Write the records out exactly as they read, but not the pictures.

.....

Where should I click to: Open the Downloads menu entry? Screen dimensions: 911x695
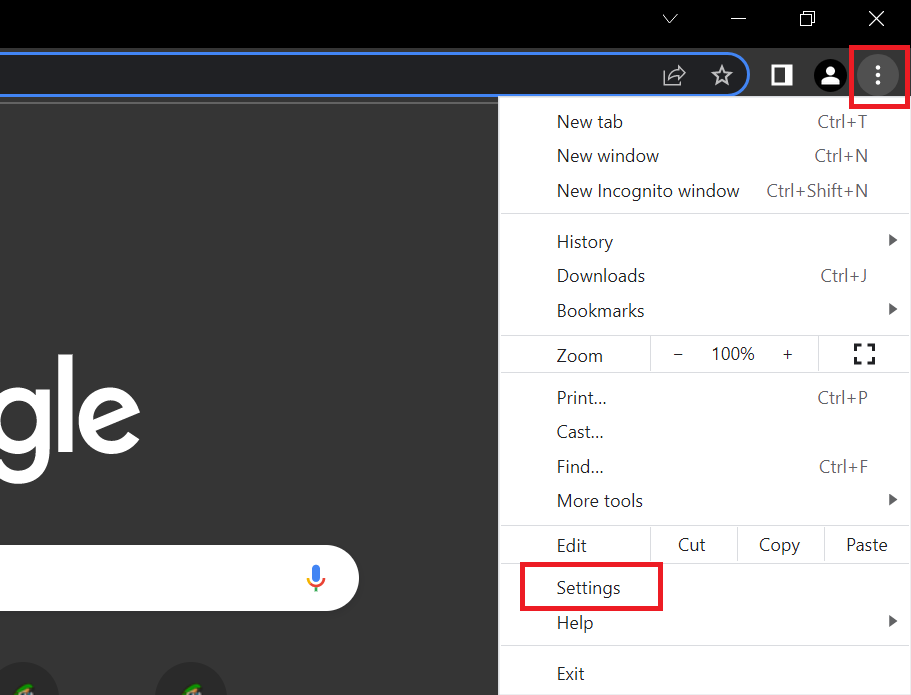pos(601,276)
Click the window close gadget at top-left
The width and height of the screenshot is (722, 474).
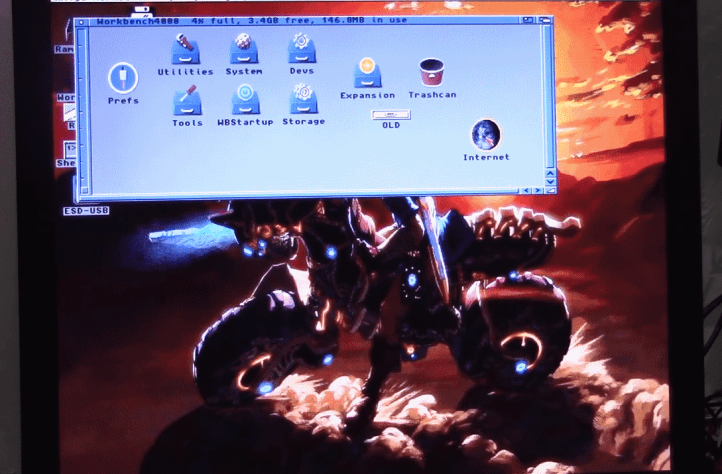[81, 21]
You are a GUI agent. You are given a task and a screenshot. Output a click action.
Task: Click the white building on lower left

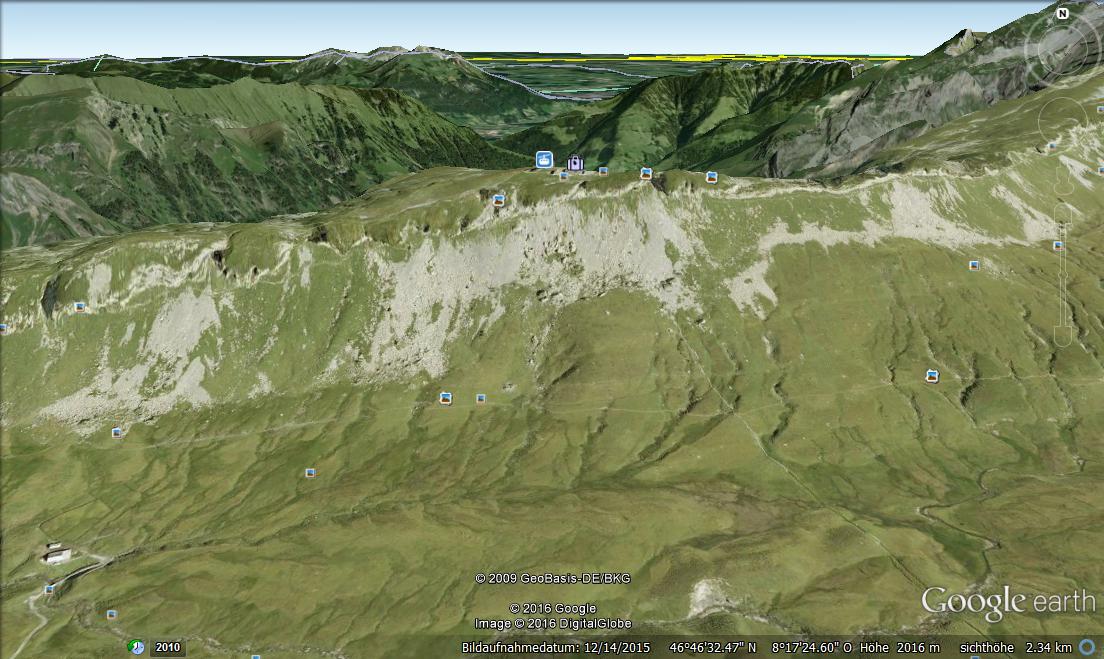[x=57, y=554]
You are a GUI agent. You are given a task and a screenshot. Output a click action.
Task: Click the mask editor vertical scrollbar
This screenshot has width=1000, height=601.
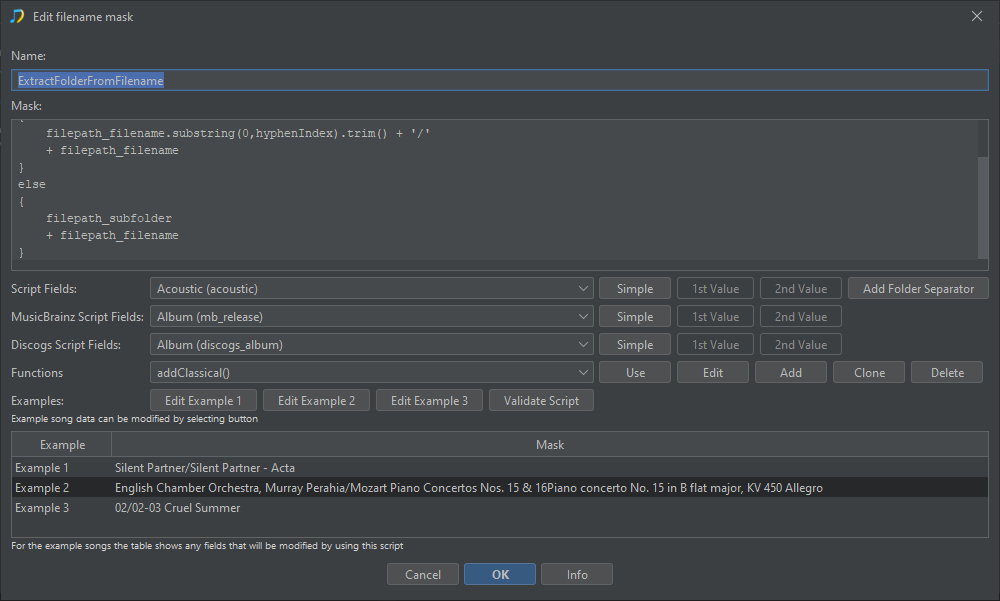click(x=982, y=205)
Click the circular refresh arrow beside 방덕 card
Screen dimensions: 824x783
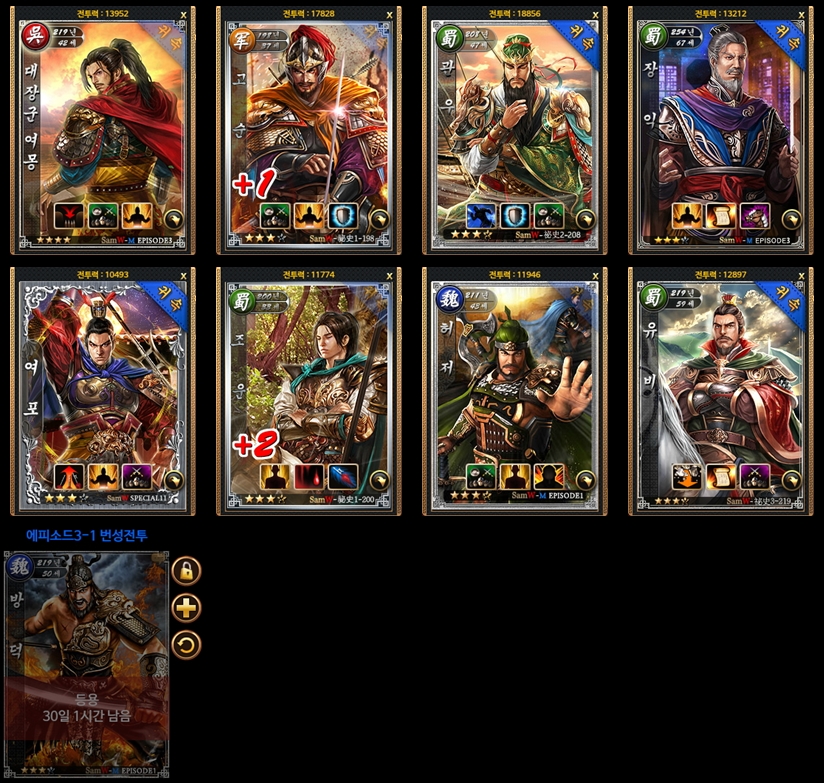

.....

**Answer box:**
Where should I click to: Open the Downloads menu entry? Screen dimensions: 911x695
pos(601,276)
Click the window close gadget at top-left
The width and height of the screenshot is (722, 474).
[81, 21]
You are a GUI agent. You are given a task and a screenshot. Output a click action.
Task: Click the white building on lower left

[x=57, y=554]
You are a GUI agent. You are given a task and a screenshot. Output a click action.
Task: Click the mask editor vertical scrollbar
This screenshot has width=1000, height=601.
click(x=982, y=205)
Click the circular refresh arrow beside 방덕 card
Screen dimensions: 824x783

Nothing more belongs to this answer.